Speaking in an exclusive interview with Fast Company, Android emoji director Jennifer Daniel said the move is part of an effort to make the symbols more inclusive:
"We're not calling this the non-binary character, the third gender, or an asexual emoji — and not gender neutral. Gender neutral is what you call pants. But you can create something that feels more inclusive."
Daniel sits on the Unicode consortium, the organization that sets core emoji standards like gender that designers at tech companies use to create their own emoji.
Last year, she noted that there were 64 emoji that were never meant to signify gender per Unicode's standards.

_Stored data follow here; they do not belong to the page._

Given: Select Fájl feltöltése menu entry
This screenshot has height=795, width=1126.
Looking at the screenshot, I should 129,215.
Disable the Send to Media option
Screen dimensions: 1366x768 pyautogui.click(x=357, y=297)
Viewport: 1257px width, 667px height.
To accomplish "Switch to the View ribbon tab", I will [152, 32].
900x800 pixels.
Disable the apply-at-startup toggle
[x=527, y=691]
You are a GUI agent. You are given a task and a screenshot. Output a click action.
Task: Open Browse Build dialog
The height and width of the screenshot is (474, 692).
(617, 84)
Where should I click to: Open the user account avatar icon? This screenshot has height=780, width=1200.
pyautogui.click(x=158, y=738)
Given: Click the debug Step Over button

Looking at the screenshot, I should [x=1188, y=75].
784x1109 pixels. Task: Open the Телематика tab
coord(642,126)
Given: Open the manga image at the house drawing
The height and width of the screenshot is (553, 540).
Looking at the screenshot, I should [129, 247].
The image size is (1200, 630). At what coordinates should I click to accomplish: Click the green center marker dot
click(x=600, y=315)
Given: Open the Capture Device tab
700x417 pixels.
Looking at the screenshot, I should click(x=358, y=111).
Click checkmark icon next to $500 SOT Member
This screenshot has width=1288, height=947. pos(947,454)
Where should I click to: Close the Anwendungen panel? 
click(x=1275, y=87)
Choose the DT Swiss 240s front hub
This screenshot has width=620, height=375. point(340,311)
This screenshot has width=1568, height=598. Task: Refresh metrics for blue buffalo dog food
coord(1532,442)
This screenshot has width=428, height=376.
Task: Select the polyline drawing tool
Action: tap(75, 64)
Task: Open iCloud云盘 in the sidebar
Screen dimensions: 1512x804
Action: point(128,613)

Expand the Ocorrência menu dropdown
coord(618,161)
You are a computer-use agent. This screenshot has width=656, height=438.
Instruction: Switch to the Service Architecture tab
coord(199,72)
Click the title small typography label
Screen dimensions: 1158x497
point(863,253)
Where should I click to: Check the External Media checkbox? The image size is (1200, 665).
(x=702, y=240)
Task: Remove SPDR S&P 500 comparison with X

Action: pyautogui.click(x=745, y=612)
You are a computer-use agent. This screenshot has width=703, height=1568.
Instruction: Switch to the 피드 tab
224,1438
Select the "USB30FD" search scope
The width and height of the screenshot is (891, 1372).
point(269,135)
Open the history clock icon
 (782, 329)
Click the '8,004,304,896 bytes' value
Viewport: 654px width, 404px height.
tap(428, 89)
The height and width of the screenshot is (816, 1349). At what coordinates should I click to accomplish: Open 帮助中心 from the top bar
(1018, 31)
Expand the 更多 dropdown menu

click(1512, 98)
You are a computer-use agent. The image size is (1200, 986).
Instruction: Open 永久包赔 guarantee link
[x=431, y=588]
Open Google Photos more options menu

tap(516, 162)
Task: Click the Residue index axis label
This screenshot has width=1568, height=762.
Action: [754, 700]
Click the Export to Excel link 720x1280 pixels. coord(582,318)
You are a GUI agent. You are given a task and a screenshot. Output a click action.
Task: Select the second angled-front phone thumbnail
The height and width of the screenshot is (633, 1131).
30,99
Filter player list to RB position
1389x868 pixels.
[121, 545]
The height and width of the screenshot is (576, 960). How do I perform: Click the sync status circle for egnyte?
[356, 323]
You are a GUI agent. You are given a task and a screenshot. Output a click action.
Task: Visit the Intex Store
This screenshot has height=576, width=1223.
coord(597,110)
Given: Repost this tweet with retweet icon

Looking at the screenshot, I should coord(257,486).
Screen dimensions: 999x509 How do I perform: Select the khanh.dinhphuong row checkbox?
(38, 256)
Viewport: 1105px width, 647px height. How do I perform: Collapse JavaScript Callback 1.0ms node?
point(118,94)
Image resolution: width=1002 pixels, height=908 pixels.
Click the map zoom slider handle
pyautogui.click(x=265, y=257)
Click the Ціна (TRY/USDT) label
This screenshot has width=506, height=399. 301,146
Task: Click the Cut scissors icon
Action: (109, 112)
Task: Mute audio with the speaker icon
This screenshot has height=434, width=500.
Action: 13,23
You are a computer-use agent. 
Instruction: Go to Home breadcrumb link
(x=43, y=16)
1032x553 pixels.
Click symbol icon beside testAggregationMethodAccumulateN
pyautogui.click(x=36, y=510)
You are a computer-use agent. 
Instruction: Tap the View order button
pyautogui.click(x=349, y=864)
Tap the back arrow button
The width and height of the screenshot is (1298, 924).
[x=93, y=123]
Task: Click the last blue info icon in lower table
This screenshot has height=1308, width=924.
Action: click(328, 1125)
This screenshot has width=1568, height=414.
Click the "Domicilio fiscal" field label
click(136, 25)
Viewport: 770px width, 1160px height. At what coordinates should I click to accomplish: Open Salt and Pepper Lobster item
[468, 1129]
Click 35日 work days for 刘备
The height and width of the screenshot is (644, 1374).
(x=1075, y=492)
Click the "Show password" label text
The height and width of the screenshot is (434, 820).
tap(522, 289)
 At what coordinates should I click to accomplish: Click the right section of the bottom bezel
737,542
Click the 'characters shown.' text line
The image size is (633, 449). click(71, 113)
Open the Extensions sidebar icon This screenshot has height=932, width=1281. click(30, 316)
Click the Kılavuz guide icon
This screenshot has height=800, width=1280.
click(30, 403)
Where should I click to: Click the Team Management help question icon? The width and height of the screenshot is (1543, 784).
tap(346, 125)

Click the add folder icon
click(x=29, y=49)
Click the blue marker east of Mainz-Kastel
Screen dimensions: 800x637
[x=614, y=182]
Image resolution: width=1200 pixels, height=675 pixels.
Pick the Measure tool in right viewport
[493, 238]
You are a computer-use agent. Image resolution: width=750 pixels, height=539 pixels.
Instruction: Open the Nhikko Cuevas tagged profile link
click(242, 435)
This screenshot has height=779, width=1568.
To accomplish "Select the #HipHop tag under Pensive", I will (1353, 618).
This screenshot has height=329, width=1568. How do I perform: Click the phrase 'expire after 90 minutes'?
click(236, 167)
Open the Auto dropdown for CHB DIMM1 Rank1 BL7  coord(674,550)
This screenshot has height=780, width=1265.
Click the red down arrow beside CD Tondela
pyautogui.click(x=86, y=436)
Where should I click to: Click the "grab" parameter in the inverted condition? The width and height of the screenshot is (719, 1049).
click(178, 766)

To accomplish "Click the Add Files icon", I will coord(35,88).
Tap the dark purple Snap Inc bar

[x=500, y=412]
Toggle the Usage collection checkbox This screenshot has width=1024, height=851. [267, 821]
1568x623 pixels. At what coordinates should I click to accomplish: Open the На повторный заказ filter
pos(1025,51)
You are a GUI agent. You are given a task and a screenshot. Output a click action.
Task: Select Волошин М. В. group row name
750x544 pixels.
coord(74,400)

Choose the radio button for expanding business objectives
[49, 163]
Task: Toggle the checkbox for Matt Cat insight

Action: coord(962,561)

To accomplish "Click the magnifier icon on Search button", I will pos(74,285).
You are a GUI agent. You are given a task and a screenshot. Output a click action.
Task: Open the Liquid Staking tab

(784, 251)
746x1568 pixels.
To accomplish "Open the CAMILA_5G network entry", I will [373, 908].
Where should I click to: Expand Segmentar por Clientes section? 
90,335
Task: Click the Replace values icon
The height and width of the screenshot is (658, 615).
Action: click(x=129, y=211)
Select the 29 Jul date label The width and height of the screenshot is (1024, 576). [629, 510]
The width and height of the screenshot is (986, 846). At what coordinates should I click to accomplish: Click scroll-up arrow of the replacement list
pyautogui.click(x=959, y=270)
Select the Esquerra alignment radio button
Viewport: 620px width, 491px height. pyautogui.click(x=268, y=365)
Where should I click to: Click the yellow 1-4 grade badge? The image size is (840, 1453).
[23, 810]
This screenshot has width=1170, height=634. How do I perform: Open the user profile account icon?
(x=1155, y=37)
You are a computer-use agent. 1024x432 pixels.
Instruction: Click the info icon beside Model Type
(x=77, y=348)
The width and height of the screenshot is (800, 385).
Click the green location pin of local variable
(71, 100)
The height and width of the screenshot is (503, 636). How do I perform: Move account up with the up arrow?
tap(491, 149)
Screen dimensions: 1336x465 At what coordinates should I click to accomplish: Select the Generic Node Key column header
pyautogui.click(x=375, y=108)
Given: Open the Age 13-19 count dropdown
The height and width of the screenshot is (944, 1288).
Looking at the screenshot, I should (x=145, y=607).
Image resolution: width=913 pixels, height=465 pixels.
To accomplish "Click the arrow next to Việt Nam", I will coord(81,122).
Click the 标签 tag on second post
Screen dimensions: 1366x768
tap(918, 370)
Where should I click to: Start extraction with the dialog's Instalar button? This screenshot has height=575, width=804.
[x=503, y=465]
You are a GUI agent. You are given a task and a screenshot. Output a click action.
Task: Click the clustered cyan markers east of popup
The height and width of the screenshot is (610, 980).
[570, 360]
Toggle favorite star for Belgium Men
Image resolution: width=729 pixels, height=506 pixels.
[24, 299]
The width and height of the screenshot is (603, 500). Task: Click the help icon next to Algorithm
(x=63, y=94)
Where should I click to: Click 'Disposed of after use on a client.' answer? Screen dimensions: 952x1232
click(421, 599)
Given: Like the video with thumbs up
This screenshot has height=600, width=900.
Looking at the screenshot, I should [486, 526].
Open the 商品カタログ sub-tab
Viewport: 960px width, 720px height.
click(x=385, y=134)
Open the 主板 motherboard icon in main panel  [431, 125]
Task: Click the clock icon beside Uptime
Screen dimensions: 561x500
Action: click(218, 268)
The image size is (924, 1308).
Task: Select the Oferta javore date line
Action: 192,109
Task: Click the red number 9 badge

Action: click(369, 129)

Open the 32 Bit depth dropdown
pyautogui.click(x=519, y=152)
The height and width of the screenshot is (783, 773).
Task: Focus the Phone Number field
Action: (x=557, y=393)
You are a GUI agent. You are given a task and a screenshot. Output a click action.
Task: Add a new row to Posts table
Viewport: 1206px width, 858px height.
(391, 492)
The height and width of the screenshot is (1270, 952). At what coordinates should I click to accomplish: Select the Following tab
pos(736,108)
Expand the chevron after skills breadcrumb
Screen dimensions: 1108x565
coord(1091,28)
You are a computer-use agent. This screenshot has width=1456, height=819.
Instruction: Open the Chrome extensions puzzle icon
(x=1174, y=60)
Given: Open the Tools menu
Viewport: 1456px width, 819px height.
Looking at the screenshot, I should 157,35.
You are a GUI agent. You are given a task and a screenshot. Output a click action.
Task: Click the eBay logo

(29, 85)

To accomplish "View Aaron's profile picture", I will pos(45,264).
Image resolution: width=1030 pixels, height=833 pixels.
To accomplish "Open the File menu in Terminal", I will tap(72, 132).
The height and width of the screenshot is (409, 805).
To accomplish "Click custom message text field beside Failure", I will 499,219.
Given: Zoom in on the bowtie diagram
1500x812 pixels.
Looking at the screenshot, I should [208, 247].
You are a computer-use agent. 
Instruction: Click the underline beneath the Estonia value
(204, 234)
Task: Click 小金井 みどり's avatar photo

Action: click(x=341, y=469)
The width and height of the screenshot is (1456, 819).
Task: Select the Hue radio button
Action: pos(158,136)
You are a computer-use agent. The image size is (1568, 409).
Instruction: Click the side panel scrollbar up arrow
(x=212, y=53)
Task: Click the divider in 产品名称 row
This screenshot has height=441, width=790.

And that's where things got complicated, as Fast Company points out:
"Yet Apple, Microsoft, Samsung, and, yes, Google, have often assigned genders with their designs for these emoji. It's why every construction worker across major operating systems is, by default, is a man. Unicode's standards dictated a construction 'person,' but tech companies decided to design them as construction men (and add women as a secondary option)."
That practice reinforces stereotypes, so Google decided to address the problem. Some emojis, like the merperson emoji, now have genderless mid-length hair.
The vampire emoji now sports an androgynous chain instead of a bowtie, while its female iteration dons a choker necklace.
Daniel admits that there is "no singular way of getting it right" but says the challenge was not one that could be avoided:
"Gender is complicated. It is an impossible task to communicate gender in a single image. It's a construct. It lives dynamically on a spectrum. I personally don't believe there is one visual design solution at all, but I do believe to avoid it is the wrong approach here."
"We can't avoid race, gender, any other number of things in culture and class. You have to stare it in the face in order to understand it. That's what we're trying to do–to [find] the signifiers that make something feel either male or female, or both male and female."
The project has already received praise.
The new emoji will roll out to all Android Q phones planned for later in 2019.
Because Google collaborates with Apple and other tech companies when developing emojis, other companies will likely release their own versions of these emojis in the future.